Russell RA., Wiegand HL., Moore MD., Schäfer A., McClure MO., Cullen BR.
Foamy viruses are a family of complex retroviruses that establish common, productive infections in a wide range of nonhuman primates. In contrast, humans appear nonpermissive for foamy virus replication, although zoonotic infections do occur. Here we have analyzed the ability of primate and mouse APOBEC3G proteins to inhibit the infectivity of primate foamy virus (PFV) virions produced in their presence. We demonstrate that several APOBEC3 proteins can potently inhibit the infectivity of a PFV-based viral vector.
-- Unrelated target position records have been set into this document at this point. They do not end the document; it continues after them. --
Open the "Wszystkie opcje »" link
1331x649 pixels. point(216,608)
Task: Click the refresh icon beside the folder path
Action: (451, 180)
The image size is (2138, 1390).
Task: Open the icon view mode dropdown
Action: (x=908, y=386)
This inhibition correlated with the packaging of inhibitory APOBEC3 proteins into PFV virions, due to a specific PFV Gag/APOBEC3 interaction, and resulted in the G to A hypermutation of PFV reverse transcripts. While inhibition of PFV virion infectivity by primate APOBEC3 proteins was largely relieved by coexpression of the PFV Bet protein, a cytoplasmic auxiliary protein of previously uncertain function, Bet failed to relieve inhibition caused by murine APOBEC3. PFV Bet bound to human, but not mouse, APOBEC3 proteins in coexpressing cells, and this binding correlated with the specific inhibition of their incorporation into PFV virions. Of note, both PFV Bet and a second Bet protein, derived from an African green monkey foamy virus, rescued the infectivity of Vif-deficient human immunodeficiency virus type 1 (HIV-1) virions produced in the presence of African green monkey APOBEC3G and blocked the incorporation of this host factor into HIV-1 virion particles. However, neither foamy virus Bet protein reduced APOBEC3 protein expression levels in virion producer cells. While these data identify the foamy virus Bet protein as a functional ortholog of the HIV-1 Vif auxiliary protein, they also indicate that Vif and Bet block APOBEC3 protein function by distinct mechanisms.